Kveik is a collective term for a family of strains of brewing yeast that has been used in Norwegian farmhouse brewing for generations.

== History ==

In the past all Norwegian farmers brewed beer from their own grain. The yeast was kept by the farmers themselves between brews. If a farmer had a brew go sour, or found that the yeast in any way had gone bad or died, they were supplied with new, healthy yeast from a neighboring farm. As farming was modernized and beer became commercially available, most farmhouse brewing died out and the yeast cultures with it. Many places where the brewing tradition survived brewers started to use bread yeast from the local store instead of the old yeast from the farm. The existence of kveik today is a result of a continuous tradition, sometimes only by a handful of traditional brewers in western Norway, that has kept the original kveik strains alive along with local traditions and techniques.

== Origin ==

On the west coast of Norway, from Hardanger in the south to Sunnmøre in the north, there are still some yeast cultures that have survived and are in use to this day. Known cultures are listed in a publicly maintained registry, together with other farmhouse yeast cultures.

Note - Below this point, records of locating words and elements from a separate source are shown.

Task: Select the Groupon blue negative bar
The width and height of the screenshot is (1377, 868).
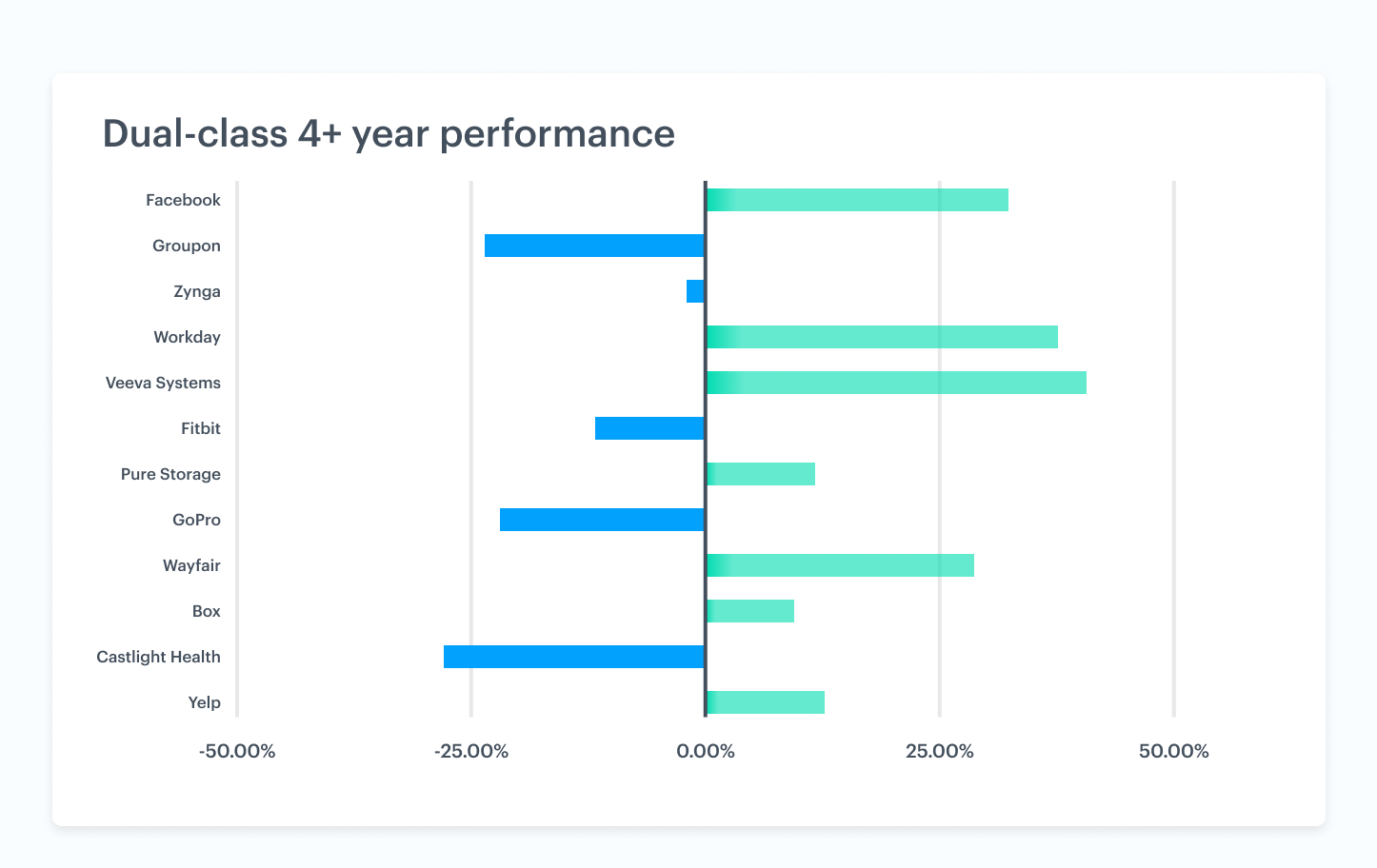Action: [x=595, y=246]
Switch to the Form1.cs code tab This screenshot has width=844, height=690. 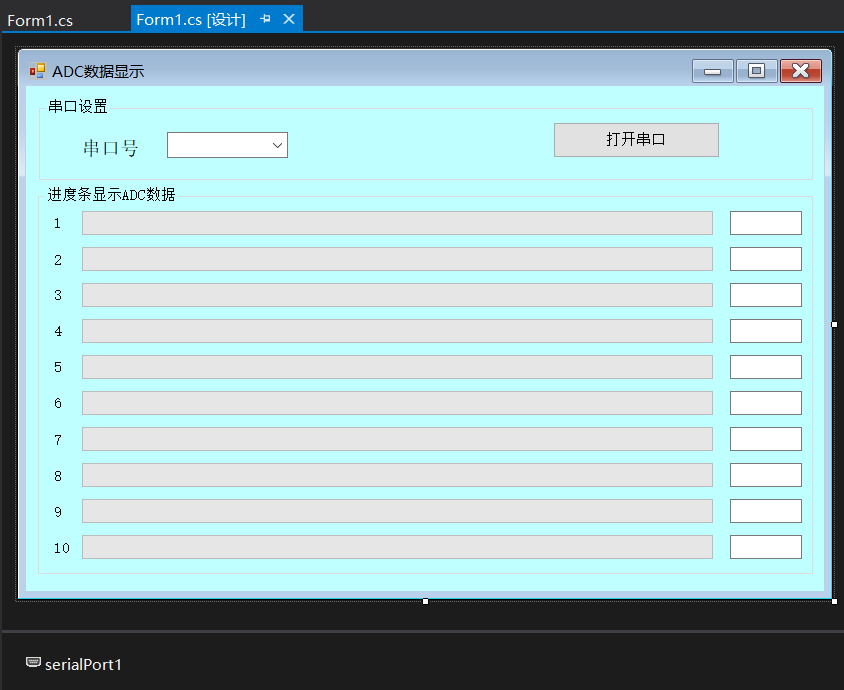coord(40,19)
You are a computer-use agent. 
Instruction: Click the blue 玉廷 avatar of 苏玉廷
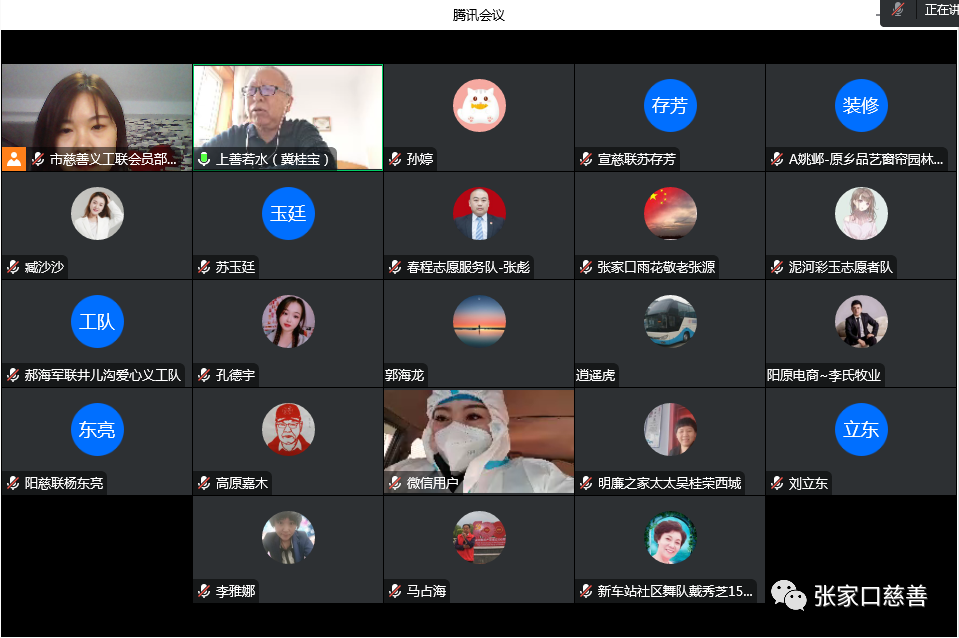click(288, 214)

These yeast cultures have often been handed down from father to son along with the knowledge of malting grain and brewing. All the strains that have been collected and analyzed in a laboratory have turned out to belong to the species Saccharomyces cerevisiae (common brewing yeast). They are also more closely related to each other genetically than to the yeast strains from other parts of the world. Thus, the surviving yeast on the west coast of Norway makes up a subcategory on the phylogenetic tree of brewing yeast, and it is yeasts belonging to this family which are referred to as kveik.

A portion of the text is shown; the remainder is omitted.